start RECORD LIST
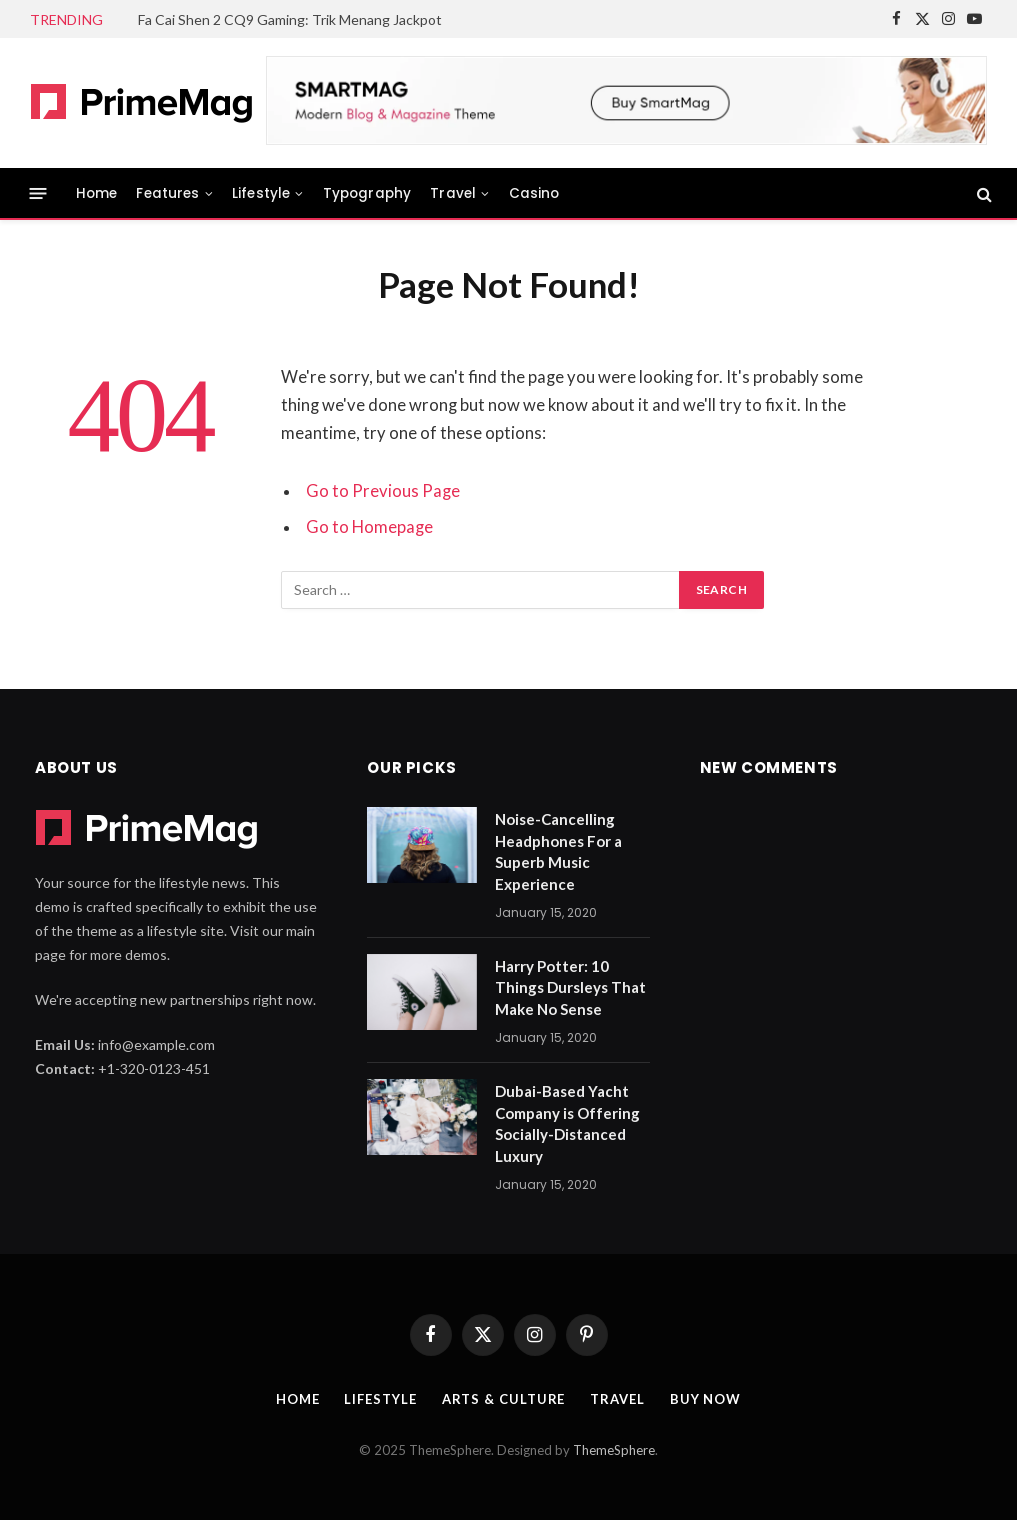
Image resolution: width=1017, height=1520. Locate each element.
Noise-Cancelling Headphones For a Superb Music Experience (558, 851)
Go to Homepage (369, 527)
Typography (367, 193)
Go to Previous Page (383, 491)
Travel (453, 193)
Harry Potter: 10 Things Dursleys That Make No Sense (570, 987)
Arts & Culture (504, 1399)
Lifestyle (261, 193)
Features (167, 193)
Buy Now (705, 1399)
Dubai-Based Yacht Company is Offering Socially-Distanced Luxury (567, 1123)
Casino (534, 193)
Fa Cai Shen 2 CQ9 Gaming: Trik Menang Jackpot (290, 19)
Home (97, 193)
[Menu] (38, 193)
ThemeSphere (614, 1450)
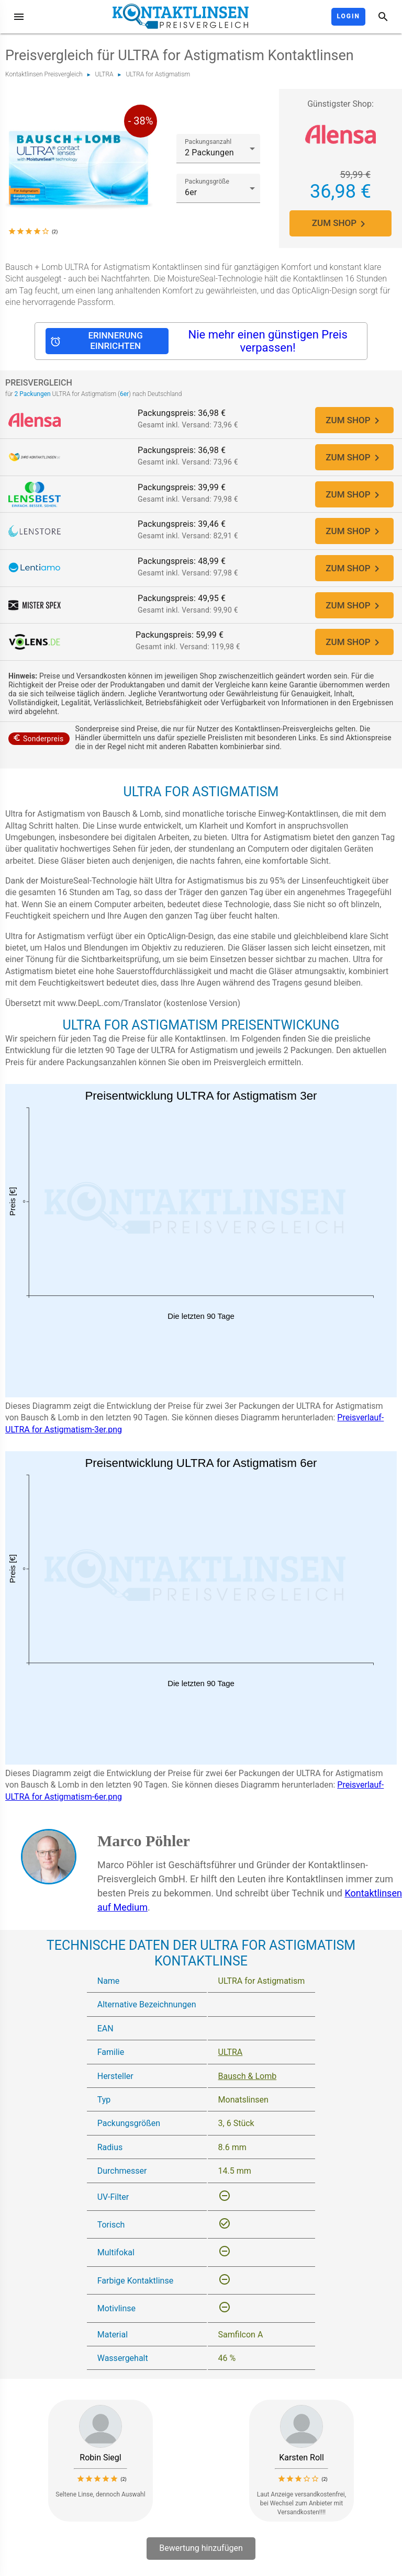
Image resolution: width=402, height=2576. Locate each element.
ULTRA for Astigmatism (158, 74)
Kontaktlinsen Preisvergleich (44, 74)
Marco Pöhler (143, 1849)
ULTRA (104, 74)
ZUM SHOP (340, 223)
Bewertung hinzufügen (201, 2557)
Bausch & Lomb (247, 2084)
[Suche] (383, 16)
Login (348, 16)
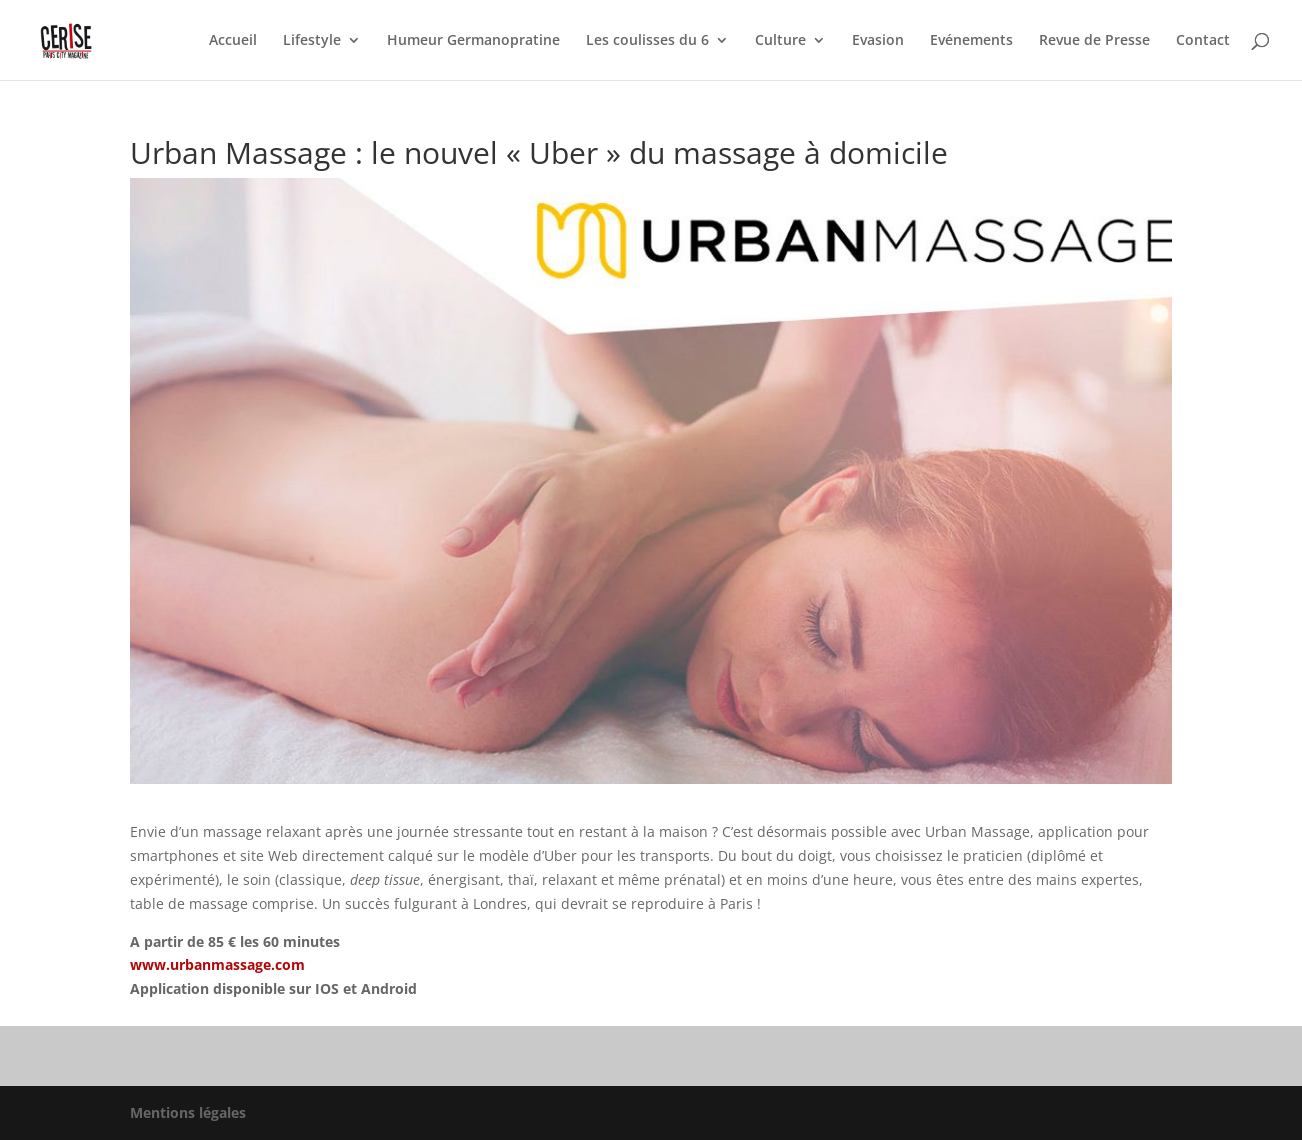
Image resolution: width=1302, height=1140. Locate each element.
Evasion (878, 41)
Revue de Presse (1094, 41)
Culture (780, 41)
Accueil (233, 41)
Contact (1203, 41)
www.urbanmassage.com (217, 964)
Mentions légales (188, 1112)
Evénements (971, 41)
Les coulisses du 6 (647, 41)
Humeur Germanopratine (473, 41)
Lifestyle (312, 41)
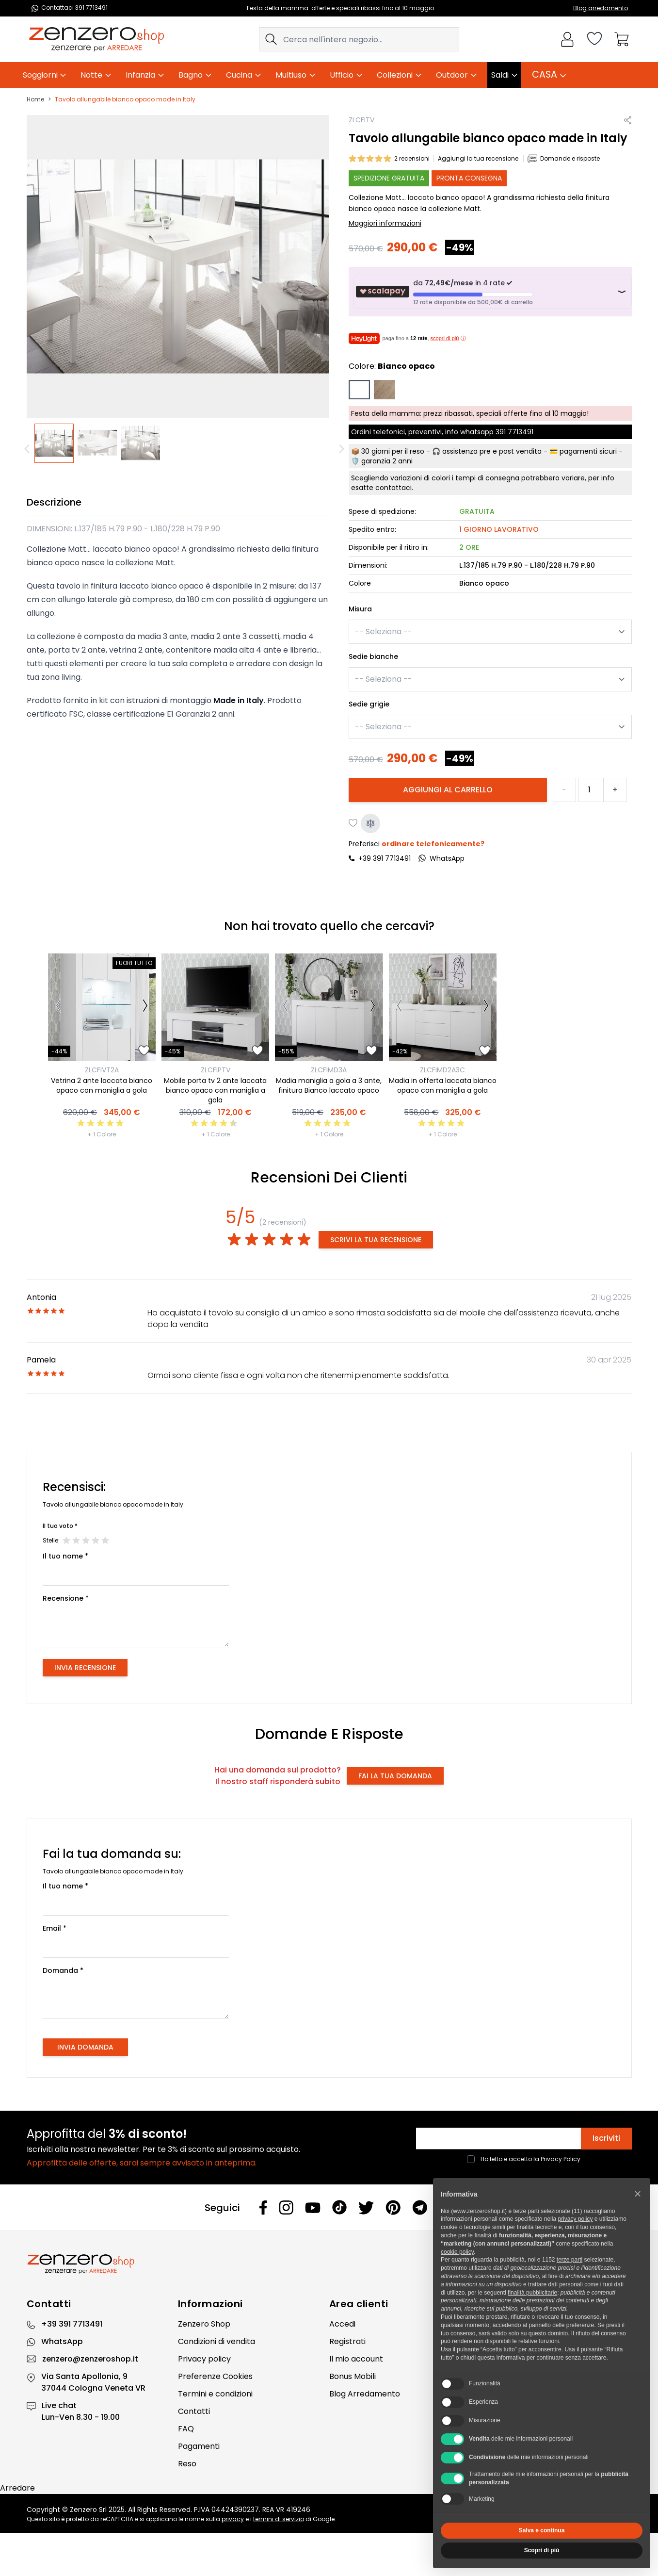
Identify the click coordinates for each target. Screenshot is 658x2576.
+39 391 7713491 (384, 858)
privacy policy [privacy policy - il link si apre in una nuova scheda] (575, 2218)
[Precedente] (28, 449)
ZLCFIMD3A (329, 1070)
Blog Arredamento (364, 2393)
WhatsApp (62, 2341)
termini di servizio (278, 2519)
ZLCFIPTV (215, 1070)
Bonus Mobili (352, 2376)
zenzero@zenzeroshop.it (90, 2358)
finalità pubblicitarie (532, 2292)
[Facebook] (263, 2207)
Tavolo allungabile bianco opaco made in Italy (125, 99)
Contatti (194, 2411)
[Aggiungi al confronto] (370, 823)
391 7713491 (514, 432)
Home (35, 99)
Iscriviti (606, 2138)
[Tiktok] (339, 2207)
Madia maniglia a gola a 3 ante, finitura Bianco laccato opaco (329, 1085)
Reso (187, 2463)
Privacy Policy (560, 2159)
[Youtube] (313, 2208)
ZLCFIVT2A (102, 1070)
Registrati (347, 2341)
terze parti (569, 2259)
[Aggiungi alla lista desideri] (353, 823)
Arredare (17, 2488)
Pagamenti (199, 2446)
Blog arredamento (600, 8)
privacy (233, 2519)
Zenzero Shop (204, 2324)
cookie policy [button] (457, 2251)
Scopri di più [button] (542, 2550)
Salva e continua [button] (542, 2530)
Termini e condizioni (215, 2393)
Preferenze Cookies (215, 2376)
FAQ (186, 2428)
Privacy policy (204, 2358)
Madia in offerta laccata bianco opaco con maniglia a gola (443, 1085)
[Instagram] (286, 2207)
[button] (637, 2193)
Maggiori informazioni (385, 223)
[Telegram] (419, 2207)
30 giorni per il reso (392, 451)
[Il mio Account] (567, 39)
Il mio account (356, 2358)
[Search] (271, 39)
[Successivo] (145, 1007)
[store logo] (96, 39)
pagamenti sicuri (588, 451)
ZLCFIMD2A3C (442, 1070)
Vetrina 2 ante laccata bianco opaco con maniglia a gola (101, 1085)
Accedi (342, 2324)
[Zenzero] (329, 2264)
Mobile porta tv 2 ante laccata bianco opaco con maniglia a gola (215, 1090)
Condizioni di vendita (216, 2341)
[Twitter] (366, 2208)
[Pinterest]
end RECORD LIST
◆ TASK DETAILS: Arrange the lines from the start of the records up to and including the line with "Les coulisses du 6 (647, 41)" as a JSON list of strings, one string per line, with blank lines and pictures left out.

◆ RESPONSE FOR THIS EXERCISE:
[
  "Image resolution: width=1017, height=1520. Locate each element.",
  "Noise-Cancelling Headphones For a Superb Music Experience (558, 851)",
  "Go to Homepage (369, 527)",
  "Typography (367, 193)",
  "Go to Previous Page (383, 491)",
  "Travel (453, 193)",
  "Harry Potter: 10 Things Dursleys That Make No Sense (570, 987)",
  "Arts & Culture (504, 1399)",
  "Lifestyle (261, 193)",
  "Features (167, 193)",
  "Buy Now (705, 1399)",
  "Dubai-Based Yacht Company is Offering Socially-Distanced Luxury (567, 1123)",
  "Casino (534, 193)",
  "Fa Cai Shen 2 CQ9 Gaming: Trik Menang Jackpot (290, 19)",
  "Home (97, 193)",
  "[Menu] (38, 193)",
  "ThemeSphere (614, 1450)",
  "Image resolution: width=402, height=2576. Locate each element.",
  "ULTRA for Astigmatism (158, 74)",
  "Kontaktlinsen Preisvergleich (44, 74)",
  "Marco Pöhler (143, 1849)",
  "ULTRA (104, 74)",
  "ZUM SHOP (340, 223)",
  "Bewertung hinzufügen (201, 2557)",
  "Bausch & Lomb (247, 2084)",
  "[Suche] (383, 16)",
  "Login (348, 16)",
  "Image resolution: width=1302, height=1140. Locate each element.",
  "Evasion (878, 41)",
  "Revue de Presse (1094, 41)",
  "Culture (780, 41)",
  "Accueil (233, 41)",
  "Contact (1203, 41)",
  "www.urbanmassage.com (217, 964)",
  "Mentions légales (188, 1112)",
  "Evénements (971, 41)",
  "Les coulisses du 6 (647, 41)"
]